Bu çatışmada gün yüzüne çıkan avantajlar kombinasyonu (...) düşmana saldırma ve düşmanı yenme becerimizde önemli ilerleme anlamına gelmektedir. Bu avantajlar gelecekteki seferlerde de daha fazla önem kazanacaktır. Başkan Bush sıkça, Birleşik Devletlerin barışı korumak için savaşı yeniden tanımlaması gerektiğini vurgulamıştır. Bu, silahlı kuvvetlerimizin bize karşı yöneltilen her türlü tehdite reaksiyon gösterebilmesi için bütün araçlara sahip olması anlamına gelmektedir. Bu, Birleşik Devletlere veya dostlarımıza karşı komplo düzenleyen her düşmanın hızlı, kararlı ve yok edici reaksiyonla karşı karşıya kalması anlamına gelmektedir.
(...) Başkan Kongre’den savunma giderlerimizin bir yıllığına 48 milyar dolar artırılmasını talep etti bu Ronald Reagan’dan bu yana en yüksek harcamadır.
(...) Bu savaşta medenî ülkelerin çok geniş bir koalisyonunu sağladık. Başkan çok açık bir şekilde, terörizme karşı verilen mücadelede tarafsız ülke olamayacağını vurguladı. Teröristlere yataklık edenler, teröristlerin suçlarına ortak olurlar. Bu nedenle Bush-Doktrini çerçevesinde teröristlere yataklık eden veya onları destekleyen her rejim, Birleşik Devletlerin düşmanı olarak görülecektir.
Taliban bu dersi öğrendi, ama Afganistan uzun sürecek olan bir seferin sadece başlangıcıdır.
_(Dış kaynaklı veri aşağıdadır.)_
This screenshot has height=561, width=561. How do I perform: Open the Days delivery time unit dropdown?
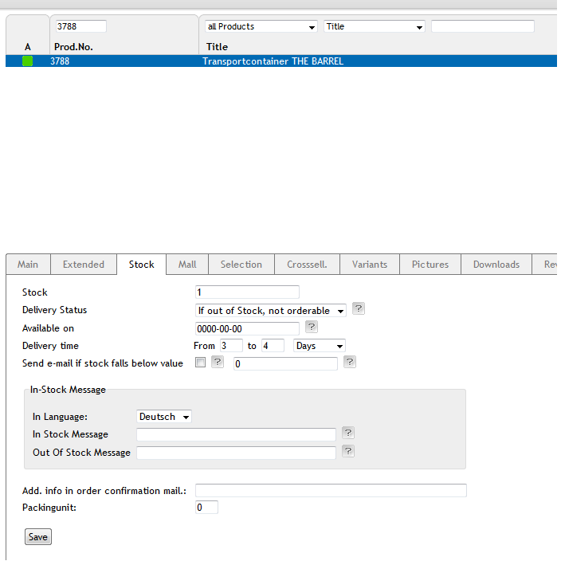[319, 346]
Eğer şimdi durursak, hissettiğimiz her türlü güvence duygusu yanlış ve geçici olur. Şu anda 60 ülkeden fazla yerde söz konusu olan bir terörist yeraltı dünyası mevcuttur. Görevimizin, diplomasinin, maliyemizin, haberalma örgütlerimizin, mahkemelerin ve askerî gücümüzün bize vereceği bütün araçlara ihtiyacı bulunmaktadır.
(...) Ancak ülkemizin karşı karşıya bulunduğu görev sadece tek bir kişinin veya küçük bir grubun yakalanmasından daha fazlasını içermektedir. 11 Eylül ve etkileri, ulusumuza bu tehditi göstermiştir, aynı küresel terörist ağının gerçek niyetlerini ve kararlı düşmanların kitlesel imha silahlarını elde ederek bize karşı kullanma gerçeğini gösterdiği gibi.
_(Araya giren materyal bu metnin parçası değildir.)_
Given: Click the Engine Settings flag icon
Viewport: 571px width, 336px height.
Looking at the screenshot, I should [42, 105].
El Kaide ağının böylesi silahları elde etmek istemesinde şüphe yoktur. El Kaide’nin Afganistan’da gizlendiği yerlerde buna yönelik belgeleri bulduk. Ve geçen günlerde CNN televizyonunda gösterilen videolarda yeni ispatları gördük: El Kaide üyelerinin nasıl terör eylemleri antrenmanı yaptıklarını ve kimyasal silahların köpekler üzerinde nasıl kullanıldığını gösteren filmler gördük. Bu serbest dolaşan teröristler öğrendiklerini Birleşik Devletlere ve dostlarına karşı dünya çapında kullanmaya kararlıdırlar.
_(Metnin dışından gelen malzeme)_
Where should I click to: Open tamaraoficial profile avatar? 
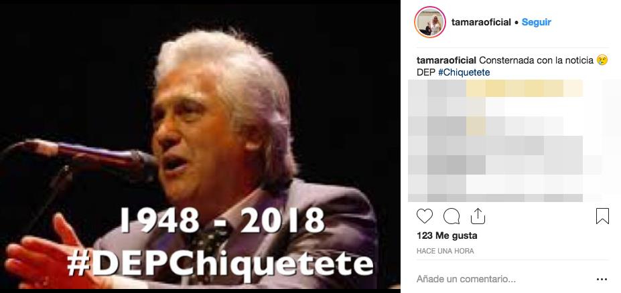(x=430, y=22)
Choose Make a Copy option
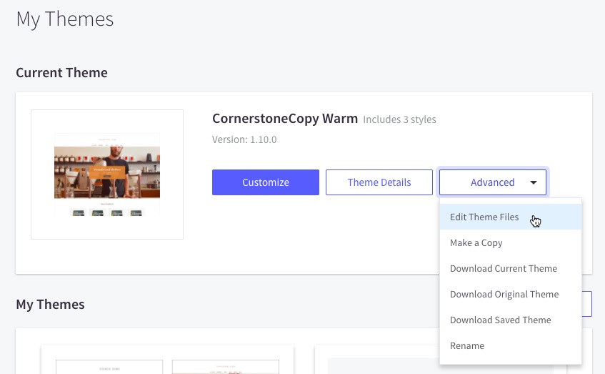 point(476,243)
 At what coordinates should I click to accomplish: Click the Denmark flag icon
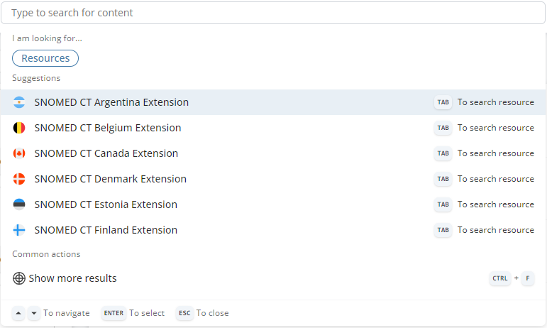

Bu perspektif çerçevesinde eski güvenlik doktrini geçerliliğini yitirmiştir.Soğuk savaş günlerinde korkutma ve engelleme stratejileri ile tehditlere karşılık verebiliyorduk. Ancak herhangi bir ülkeyi savunma durumunda olmayan düşmanları korkutmak o kadar kolay değildir. Diktatörlerin kitlesel imha silahları almaları ve bunları, Birleşik Devletlere karşı kullanmak isteyen teröristlerle ortaklaşa kullanmaya hazır olmaları durumunda da engelleme stratejisi olanaklı değildir.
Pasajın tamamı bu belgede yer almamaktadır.